Pay special attention to mechanics liens that may be recorded on the property after your lien was recorded.  Mechanics liens have special considerations because if the contractor follows certain procedures, the lien can be enforceable when the work began instead of when the lien recorded which means it is possible that the mechanics lien could be superior to a 1st mortgage even though it was recorded afterwards.

Most title policies insure lenders against this event as long as everything was properly disclosed when the insurance offer was made and the proper endorsements are obtained at the time the policy is issued.

For example, consider a first lien made for $500,000 on February 1, 2009 to a developer for a commercial construction project.  Just prior to your lien, the developer contracted with a window manufacturer to purchase $250,000 of windows.  If later the developer defaults on the $250,000 obligation to the window vendor, the vendor may be within their rights to record a mechanic’s lien.   That lien will show on record after the February 1, 2009 senior lien, but because the work began prior to the senior lien, and the vendor followed the rules of his state, the lien is enforceable in front of the junior lien position.  Whether or not the lien is enforceable in senior position to the note depends on what state law requires contractors to record and notice throughout the contracting process and whether or not the contractor followed the procedures.

Title Insurance

Immediately report in writing to your title company, any lien discovered during due diligence, that is senior to your lien.  Consult your attorney, and do not foreclose until you notify your title company, and receive a written response giving you the authority to proceed with your foreclosure.

Title insurance is not like homeowner’s insurance where you submit a claim and can expect a check.  The title policy is an indemnity policy which will indemnify you against loss if the loss actually occurs.

Even if the title company missed a lien, you will only be reimbursed if that error results in a loss.  Proceeding without title company approval may void your policy coverage.


Do not let decisions of the  past drive your decisions in the future.  A sunk cost is one that has been incurred in the past and cannot be recovered.

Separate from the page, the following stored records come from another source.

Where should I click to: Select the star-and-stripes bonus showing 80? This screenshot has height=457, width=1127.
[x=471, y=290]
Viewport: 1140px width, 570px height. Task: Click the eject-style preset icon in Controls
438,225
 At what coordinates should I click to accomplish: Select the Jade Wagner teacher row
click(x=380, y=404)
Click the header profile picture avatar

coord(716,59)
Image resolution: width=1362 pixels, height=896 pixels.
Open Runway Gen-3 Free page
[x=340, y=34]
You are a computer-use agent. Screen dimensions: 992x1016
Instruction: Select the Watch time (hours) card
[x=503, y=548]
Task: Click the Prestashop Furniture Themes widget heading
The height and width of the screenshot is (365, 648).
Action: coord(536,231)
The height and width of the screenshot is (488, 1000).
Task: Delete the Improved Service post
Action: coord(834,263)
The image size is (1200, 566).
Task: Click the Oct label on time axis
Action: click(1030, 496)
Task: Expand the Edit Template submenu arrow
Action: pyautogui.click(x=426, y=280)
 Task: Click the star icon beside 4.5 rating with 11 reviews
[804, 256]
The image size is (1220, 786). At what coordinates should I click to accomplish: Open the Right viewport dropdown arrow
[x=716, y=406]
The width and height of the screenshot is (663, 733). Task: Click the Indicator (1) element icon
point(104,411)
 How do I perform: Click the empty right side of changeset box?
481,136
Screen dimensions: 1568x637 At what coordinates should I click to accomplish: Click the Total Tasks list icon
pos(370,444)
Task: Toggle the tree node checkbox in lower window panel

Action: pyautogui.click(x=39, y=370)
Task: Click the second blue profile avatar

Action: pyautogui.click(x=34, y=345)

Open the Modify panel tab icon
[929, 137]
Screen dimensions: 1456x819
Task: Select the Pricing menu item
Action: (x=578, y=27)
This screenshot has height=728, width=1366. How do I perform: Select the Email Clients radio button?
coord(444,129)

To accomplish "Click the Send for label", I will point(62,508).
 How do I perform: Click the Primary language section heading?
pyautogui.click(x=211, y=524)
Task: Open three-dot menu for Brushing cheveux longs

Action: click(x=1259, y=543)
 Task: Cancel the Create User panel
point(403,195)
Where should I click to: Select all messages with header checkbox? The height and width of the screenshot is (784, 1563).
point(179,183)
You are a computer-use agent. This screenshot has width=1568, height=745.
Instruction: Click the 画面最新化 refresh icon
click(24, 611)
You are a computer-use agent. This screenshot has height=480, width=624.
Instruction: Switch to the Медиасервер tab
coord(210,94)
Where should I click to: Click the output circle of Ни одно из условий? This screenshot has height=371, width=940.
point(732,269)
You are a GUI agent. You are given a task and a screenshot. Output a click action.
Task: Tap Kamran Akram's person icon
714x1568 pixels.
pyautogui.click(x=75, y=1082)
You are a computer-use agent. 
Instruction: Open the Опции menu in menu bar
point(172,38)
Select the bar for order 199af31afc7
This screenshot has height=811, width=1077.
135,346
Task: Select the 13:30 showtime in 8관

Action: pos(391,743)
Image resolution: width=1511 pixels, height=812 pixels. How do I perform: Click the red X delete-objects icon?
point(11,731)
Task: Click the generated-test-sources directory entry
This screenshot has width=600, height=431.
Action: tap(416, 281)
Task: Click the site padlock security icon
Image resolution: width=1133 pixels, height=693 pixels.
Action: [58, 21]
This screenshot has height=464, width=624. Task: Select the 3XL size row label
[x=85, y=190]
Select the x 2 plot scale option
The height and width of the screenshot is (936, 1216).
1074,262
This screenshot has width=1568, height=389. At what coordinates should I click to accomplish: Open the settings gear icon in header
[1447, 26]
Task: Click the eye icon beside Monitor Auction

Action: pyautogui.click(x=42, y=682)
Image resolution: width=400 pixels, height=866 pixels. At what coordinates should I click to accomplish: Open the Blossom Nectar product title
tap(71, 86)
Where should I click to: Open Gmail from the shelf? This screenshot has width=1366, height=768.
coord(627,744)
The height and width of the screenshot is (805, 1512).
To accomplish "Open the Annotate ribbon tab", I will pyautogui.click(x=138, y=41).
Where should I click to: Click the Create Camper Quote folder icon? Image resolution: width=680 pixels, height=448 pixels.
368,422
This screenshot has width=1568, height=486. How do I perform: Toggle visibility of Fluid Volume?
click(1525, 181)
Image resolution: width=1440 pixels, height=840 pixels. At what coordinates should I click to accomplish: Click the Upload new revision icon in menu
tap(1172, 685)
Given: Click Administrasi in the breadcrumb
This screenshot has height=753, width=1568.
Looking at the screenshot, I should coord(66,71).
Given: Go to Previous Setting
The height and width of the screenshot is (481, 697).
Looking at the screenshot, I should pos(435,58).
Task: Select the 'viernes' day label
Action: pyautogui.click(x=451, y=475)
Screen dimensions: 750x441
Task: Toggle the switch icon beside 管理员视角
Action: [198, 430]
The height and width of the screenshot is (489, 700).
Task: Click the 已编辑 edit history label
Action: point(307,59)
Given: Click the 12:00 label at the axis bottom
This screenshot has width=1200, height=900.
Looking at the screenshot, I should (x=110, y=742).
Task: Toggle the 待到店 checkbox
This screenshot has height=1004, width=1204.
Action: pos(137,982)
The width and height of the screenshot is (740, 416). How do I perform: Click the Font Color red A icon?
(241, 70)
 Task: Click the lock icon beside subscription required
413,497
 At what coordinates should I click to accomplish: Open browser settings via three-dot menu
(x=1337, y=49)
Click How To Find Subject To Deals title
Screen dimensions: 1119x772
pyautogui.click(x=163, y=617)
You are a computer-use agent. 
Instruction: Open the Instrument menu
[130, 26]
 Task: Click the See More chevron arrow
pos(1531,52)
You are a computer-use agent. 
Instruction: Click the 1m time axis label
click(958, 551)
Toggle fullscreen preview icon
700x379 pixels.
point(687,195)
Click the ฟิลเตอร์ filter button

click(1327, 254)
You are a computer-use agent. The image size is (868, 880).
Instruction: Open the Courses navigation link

Consider an example where an investor loaned $300,000  on a property worth $400,000.  The borrower defaulted, and in the time it took to foreclose, property values substantially declined and the $400,000 home is now worth $275,000.  The investor must contemplate the instructions to give for the foreclosure.  In this decision process, it is common for an investor to think, “I will rent the property so I do not lose the $125,000 or so in deteriorated property value ($400K original value less current market value of $275K).  I’ll wait for the market to come back and then resell so I don’t lose money.”  While any investor can empathize with this line of thinking it will lead to sub-optimal financial results because it ignores the fact that the $300,000 original investment in the loan is a sunk cost.  The $300K investment occurred in the past and no decision in the future will change that past decision.

To further illustrate the dangers of ignoring sunk costs, assume the investor in the previous example will recoup $240,000 of their $300,000 at a foreclosure sale.  The optimal thought process is for the investor to decide if it is better to take the $240,000 today (cash proceeds at the foreclosure sale), or take the property today (reverts back to the investor at the foreclosure sale).   If the $240,000 is taken today, what alternative investment can be made with the $240,000 and at what yield?  If the property is taken today with the objective to keep it as a rental; what will the rental yield as an investment?

Another way to think about this decision is for an investor to ask themselves, “If I could use the $240,000 in any investment, would I choose to buy this particular property for $240,000 and rent it for x number of years?  Or, would I invest the $240,000 in something else?  The investor’s decision may very well be that taking the property back at the foreclosure and renting it is the best decision.  The key to this example, however, is not the end result.  The key is to understand the methodology used to arrive at the result which acknowledges sunk costs in order to make the best decision for the future.